Atualmente, o empreendimento de Danyalgil atende 50 companhias de grande porte e milhares de usuários independentes em uma plataforma de serviço remoto. Com uma equipe enxuta e processos automatizados com inteligência artificial, Ricardo destaca o acolhimento que recebeu na cidade.
“Como forma de gratidão com a cidade, eu e meu irmão decidimos que, mesmo que a gente evolua e vá para outros lugares, sempre teremos nossa base no Fundão. Para a coisa funcionar aqui, dou uma dica: seja o mais brasileiro possível, mas respeitando a cultura do lugar onde você estiver morando”, diz.
Ponto de encontro
A paranaense Narion Coelho chegou ao Fundão em novembro de 2021, acompanhando o marido, engenheiro eletroeletrônico contratado por uma empresa portuguesa. Após analisar a qualidade de vida, custo e tranquilidade para criar os filhos, a família optou pela cidade, em vez de Lisboa ou Porto.
No Brasil, Narion trabalhava com eventos ligados à educação física, mas, no Fundão, encontrou uma nova vocação: abriu o Empório CWB, loja de produtos brasileiros que, rapidamente, se tornou ponto de encontro da comunidade local. “Tem pessoas que vêm aqui comprar algo e, quando percebemos, já estamos conversando por uma hora. A gente vai conhecendo as pessoas, se apega e acaba formando uma grande família”, conta.
Além do comércio, Narion é uma das fundadoras da Associação de Apoio Brazuca e Amigos, que auxilia imigrantes na adaptação ao país. Um dos eventos promovidos pela entidade, o Arraiá Luso-Brasileiro, reuniu 800 pessoas em sua última edição, neste ano. “Estamos aqui para provar que Brazuca não é pejorativo. Hoje em dia, o brasileiro já tomou conta do termo. Fala em Brazuca e você já pensa em uma pessoa feliz”, afirma.
A empreendedora também alerta sobre o processo de imigração. “Quem mudou de país tem que se adaptar aos costumes locais. Se achar que não vai desapegar da vida que levava no Brasil, então, melhor nem emigrar, pois vai chegar, passar um tempinho e ir embora. Às vezes, vai até se frustrar porque não deu certo”, adverte.
Escritório internacional
A carioca Gabriella Sá mudou-se para Portugal em dezembro de 2018 para cursar mestrado em Lisboa. Para se sustentar, trabalhou em sorveteria, telemarketing e atendimento ao cliente até receber proposta de uma empresa do Fundão. A adaptação à cidade foi natural: o valor que pagava por um quarto em Lisboa correspondia ao aluguel de um apartamento só para ela no interior.

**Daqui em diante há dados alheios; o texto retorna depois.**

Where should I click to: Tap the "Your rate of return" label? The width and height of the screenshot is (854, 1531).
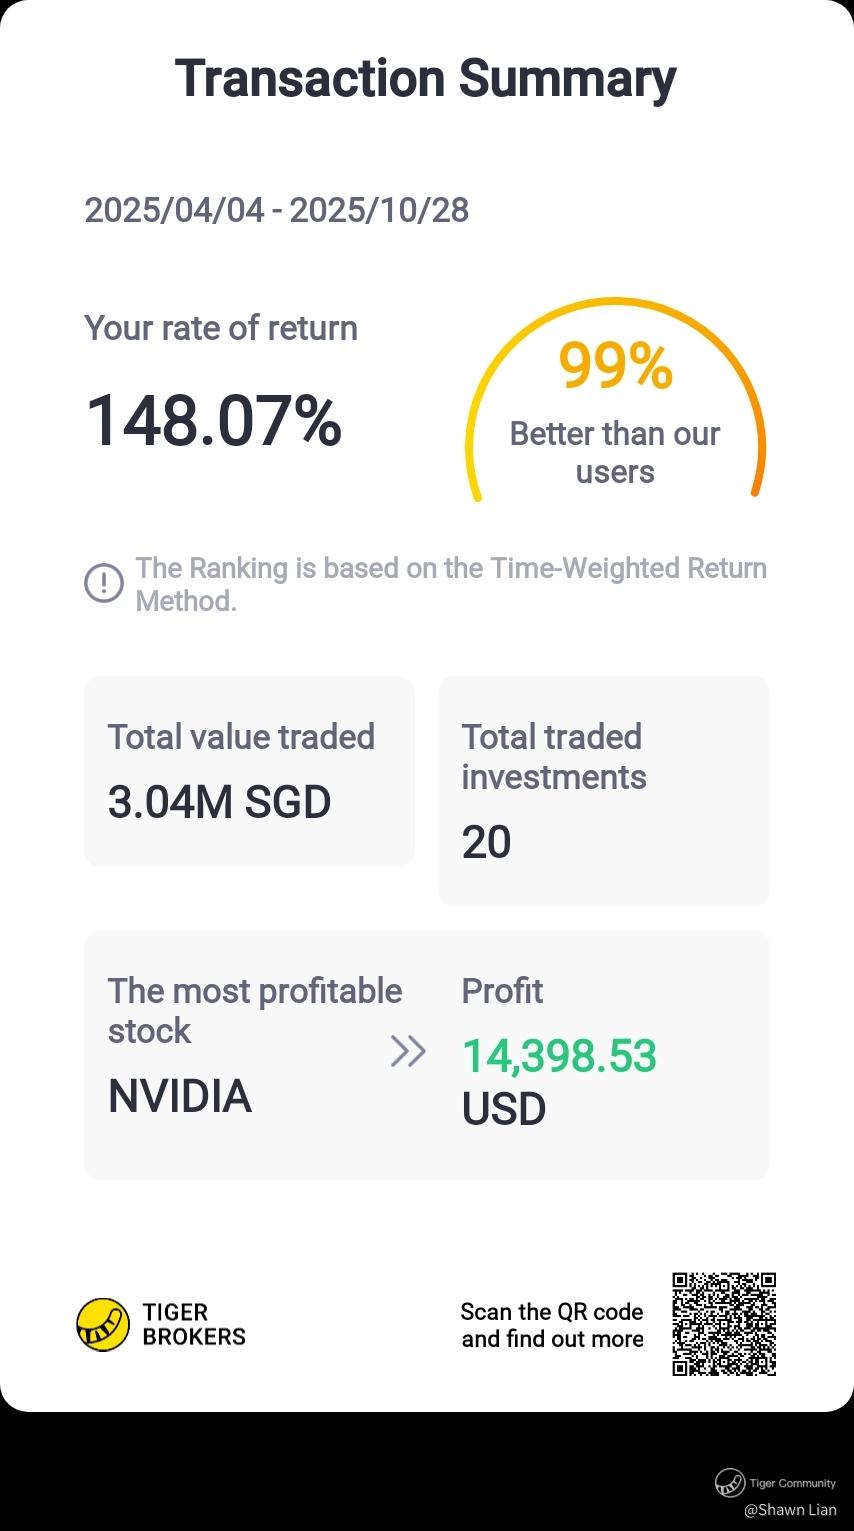tap(221, 328)
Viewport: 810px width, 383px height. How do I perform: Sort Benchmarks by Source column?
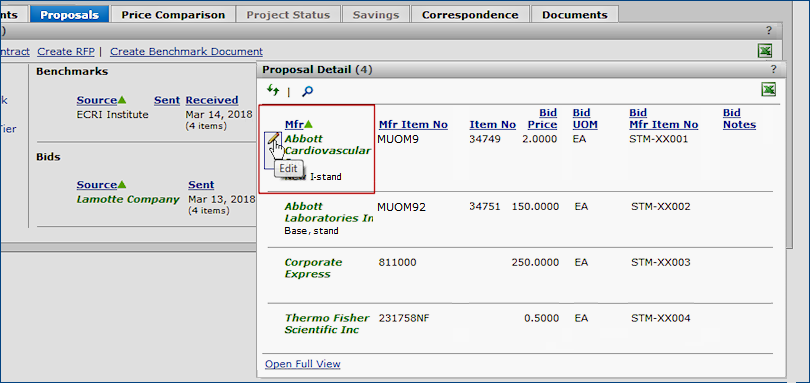(x=97, y=100)

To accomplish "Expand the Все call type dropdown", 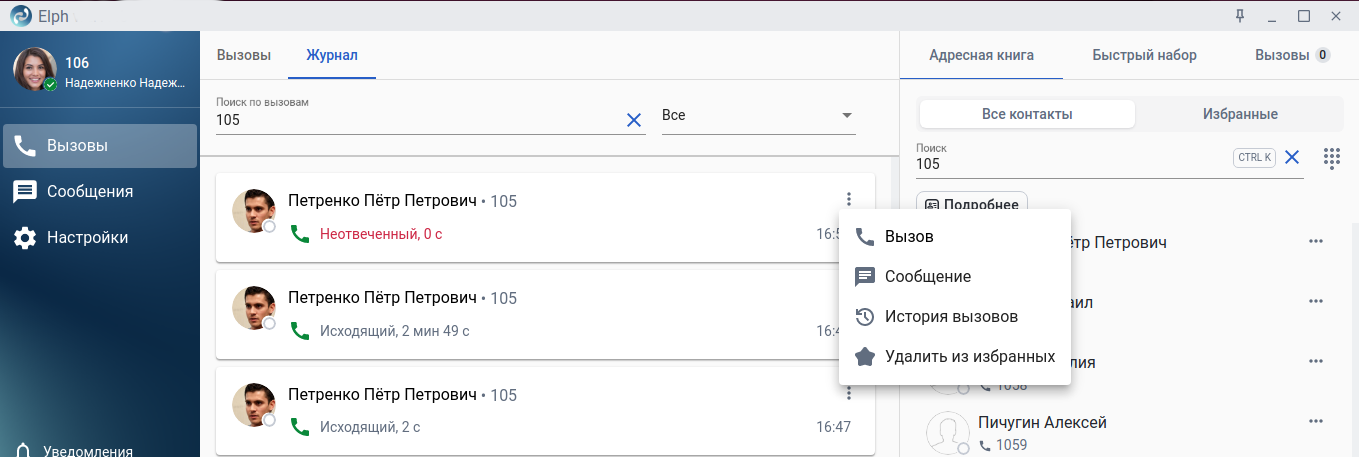I will 758,115.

Gabriella, que hoje divide o tempo entre Fundão e Barcelona, é sócia do escritório BSA Advocacia Internacional, que trabalha de forma remota, e atua em Portugal, Espanha e Brasil. Sua empresa reúne sete profissionais e atende entre 70 e 100 novos clientes por mês, além de trabalhos fixos.
“Não vim às escuras: já tinha trabalho, inclusive tive apoio da Câmara, que na época pagava metade do meu aluguel, num programa para trazer trabalhadores de cidades grandes para cá”, lembra a brasileira.
Para ela, o planejamento é o diferencial. “O planejamento é sempre o principal para uma carreira de sucesso no exterior. A mentoria que faço é para facilitar o caminho dos advogados que querem chegar a Portugal e na Espanha e trabalhar com imigração”, explica. E completa: “Sempre digo que uma pessoa documentada é uma pessoa livre. Os problemas existem mas a gente tem que focar na solução”.